The Warsaw Method is a carb-counting extension that doses insulin for fat and protein, not just carbohydrate. Fat and protein are converted into fat-protein units (FPU), and each FPU is treated like 10 g of carbohydrate, delivered over an extended period to match the delayed glucose rise.
How do you calculate a fat-protein unit (FPU)?
Multiply grams of fat by 9 and grams of protein by 4 (their calories), add them, and divide by 100. For example, 30 g fat and 40 g protein give (270 + 160) ÷ 100 = 4.3 FPU.
How much insulin does one FPU need?
One FPU is dosed like 10 g of carbohydrate using your own insulin-to-carb ratio. With a 1:10 ratio, one FPU needs about 1 unit. This is given on top of your carbohydrate bolus, spread over several hours.

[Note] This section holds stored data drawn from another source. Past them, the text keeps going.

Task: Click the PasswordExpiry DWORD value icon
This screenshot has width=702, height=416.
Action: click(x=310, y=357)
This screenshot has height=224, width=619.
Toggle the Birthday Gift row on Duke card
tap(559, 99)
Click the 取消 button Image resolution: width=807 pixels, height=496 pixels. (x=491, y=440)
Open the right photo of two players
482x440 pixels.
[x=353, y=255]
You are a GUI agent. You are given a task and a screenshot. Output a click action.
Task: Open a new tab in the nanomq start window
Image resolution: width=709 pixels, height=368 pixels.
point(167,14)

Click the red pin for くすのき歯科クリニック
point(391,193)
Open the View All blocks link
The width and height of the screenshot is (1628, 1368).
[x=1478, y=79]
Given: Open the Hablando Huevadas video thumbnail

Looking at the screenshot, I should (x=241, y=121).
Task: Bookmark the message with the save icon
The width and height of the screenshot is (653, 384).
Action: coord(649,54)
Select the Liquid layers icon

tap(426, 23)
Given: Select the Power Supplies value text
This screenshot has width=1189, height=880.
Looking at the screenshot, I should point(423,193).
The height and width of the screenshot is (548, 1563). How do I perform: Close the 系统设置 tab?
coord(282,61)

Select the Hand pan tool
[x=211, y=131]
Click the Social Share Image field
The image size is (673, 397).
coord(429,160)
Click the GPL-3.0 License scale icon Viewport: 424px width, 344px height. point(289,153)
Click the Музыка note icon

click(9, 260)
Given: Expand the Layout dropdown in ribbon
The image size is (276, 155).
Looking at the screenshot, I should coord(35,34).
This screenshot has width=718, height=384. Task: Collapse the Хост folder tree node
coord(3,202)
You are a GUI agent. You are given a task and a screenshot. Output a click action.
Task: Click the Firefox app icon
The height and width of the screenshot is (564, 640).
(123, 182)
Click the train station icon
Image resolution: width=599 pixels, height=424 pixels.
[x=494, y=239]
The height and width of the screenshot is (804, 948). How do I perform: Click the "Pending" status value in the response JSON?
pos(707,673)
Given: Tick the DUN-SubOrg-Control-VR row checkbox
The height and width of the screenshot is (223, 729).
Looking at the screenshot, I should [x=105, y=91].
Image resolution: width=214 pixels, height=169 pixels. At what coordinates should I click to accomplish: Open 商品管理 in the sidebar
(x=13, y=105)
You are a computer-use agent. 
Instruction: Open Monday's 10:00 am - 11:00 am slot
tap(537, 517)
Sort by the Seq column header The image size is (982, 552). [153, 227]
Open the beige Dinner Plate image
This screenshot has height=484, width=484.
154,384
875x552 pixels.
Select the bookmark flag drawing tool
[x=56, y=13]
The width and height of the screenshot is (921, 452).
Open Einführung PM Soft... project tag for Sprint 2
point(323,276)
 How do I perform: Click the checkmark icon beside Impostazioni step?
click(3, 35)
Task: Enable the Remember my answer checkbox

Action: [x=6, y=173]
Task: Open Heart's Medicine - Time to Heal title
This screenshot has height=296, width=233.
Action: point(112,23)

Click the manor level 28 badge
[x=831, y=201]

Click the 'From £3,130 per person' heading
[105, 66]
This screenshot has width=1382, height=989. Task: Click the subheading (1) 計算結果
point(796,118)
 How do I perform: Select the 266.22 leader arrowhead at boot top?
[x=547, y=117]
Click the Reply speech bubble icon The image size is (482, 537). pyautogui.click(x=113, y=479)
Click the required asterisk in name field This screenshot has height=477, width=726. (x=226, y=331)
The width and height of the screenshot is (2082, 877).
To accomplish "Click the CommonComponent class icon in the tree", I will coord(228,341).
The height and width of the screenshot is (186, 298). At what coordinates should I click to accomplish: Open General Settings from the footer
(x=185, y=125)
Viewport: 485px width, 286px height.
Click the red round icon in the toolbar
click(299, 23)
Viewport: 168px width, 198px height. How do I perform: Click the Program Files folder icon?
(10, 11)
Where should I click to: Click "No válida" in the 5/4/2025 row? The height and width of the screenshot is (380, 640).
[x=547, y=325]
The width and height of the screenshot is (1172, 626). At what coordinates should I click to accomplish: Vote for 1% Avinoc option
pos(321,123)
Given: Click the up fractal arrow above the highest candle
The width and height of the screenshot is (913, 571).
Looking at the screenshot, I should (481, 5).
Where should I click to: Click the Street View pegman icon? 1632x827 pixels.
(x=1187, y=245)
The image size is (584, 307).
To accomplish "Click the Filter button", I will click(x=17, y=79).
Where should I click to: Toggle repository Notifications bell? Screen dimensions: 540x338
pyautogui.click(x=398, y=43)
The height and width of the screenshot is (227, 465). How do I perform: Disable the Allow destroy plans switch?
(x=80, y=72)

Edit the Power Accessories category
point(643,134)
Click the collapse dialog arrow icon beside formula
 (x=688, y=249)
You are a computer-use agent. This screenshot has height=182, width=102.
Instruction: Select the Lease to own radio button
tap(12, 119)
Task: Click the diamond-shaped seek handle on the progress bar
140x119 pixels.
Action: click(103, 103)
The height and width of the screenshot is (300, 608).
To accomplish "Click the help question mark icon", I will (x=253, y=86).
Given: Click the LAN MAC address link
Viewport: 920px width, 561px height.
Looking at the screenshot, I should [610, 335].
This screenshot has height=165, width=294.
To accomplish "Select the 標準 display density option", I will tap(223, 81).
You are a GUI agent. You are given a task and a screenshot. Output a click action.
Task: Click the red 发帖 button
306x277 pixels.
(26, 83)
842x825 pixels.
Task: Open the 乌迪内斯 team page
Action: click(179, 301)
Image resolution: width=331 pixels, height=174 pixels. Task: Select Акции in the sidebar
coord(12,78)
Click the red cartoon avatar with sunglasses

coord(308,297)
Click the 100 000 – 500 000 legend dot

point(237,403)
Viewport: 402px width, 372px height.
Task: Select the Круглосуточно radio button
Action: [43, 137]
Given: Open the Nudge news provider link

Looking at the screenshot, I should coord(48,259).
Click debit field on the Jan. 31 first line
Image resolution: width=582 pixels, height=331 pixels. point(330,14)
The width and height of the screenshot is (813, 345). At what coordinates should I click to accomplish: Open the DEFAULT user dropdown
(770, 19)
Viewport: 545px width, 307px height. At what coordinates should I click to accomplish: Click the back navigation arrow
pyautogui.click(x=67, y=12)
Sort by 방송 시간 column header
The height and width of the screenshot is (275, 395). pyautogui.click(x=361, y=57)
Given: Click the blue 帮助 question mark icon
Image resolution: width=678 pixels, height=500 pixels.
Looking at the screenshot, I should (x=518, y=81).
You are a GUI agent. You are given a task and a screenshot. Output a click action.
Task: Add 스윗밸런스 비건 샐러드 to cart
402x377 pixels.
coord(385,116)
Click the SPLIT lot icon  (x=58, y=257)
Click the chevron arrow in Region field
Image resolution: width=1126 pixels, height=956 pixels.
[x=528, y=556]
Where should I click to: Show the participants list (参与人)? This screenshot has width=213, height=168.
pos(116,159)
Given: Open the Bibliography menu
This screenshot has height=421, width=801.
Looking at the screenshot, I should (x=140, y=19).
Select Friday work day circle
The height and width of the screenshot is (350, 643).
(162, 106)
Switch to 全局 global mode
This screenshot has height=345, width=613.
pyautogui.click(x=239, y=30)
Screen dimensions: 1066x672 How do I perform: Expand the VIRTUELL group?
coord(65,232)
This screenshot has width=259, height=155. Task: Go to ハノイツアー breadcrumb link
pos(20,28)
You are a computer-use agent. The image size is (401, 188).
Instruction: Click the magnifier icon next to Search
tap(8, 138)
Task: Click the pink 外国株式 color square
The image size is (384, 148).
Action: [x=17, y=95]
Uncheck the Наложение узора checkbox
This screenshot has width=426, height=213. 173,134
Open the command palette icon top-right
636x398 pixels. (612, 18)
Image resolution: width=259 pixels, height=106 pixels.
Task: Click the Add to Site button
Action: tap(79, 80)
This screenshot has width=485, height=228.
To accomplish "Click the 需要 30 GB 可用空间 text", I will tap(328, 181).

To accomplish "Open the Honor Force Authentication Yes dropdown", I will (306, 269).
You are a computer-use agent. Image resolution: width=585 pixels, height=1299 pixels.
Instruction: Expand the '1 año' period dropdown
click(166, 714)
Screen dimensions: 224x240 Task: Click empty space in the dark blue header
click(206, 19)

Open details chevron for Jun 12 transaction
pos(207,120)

Is the Warsaw Method safe to use on injections?
It was designed for insulin pumps, which can deliver an extended bolus. On injections it is harder and riskier because the dose can't be spread out, raising the chance of delayed hypoglycemia. Only attempt it with guidance from your diabetes care team.
Why does my blood sugar rise hours after a high-fat meal like pizza?
Fat slows digestion and, along with protein, triggers a slower glucose release that can peak 3–6 hours after eating — long after a carb-only bolus has worn off. That delayed rise is exactly what the Warsaw Method's extended fat-protein dose is designed to cover.
How is the Warsaw Method different from regular carb counting?
Carb counting doses insulin only for carbohydrate. The Warsaw Method adds a second dose for the fat and protein in a meal, converted into fat-protein units and delivered slowly. You still count carbs as usual — the FPU dose is an extra, extended layer on top.
Sources
- Pańkowska E, Błazik M. "Bolus calculator with nutrition database software: the Warsaw approach to insulin therapy." J Diabetes Sci Technol. 2010.
- Walsh J, Roberts R. Pumping Insulin. 5th ed. 2012.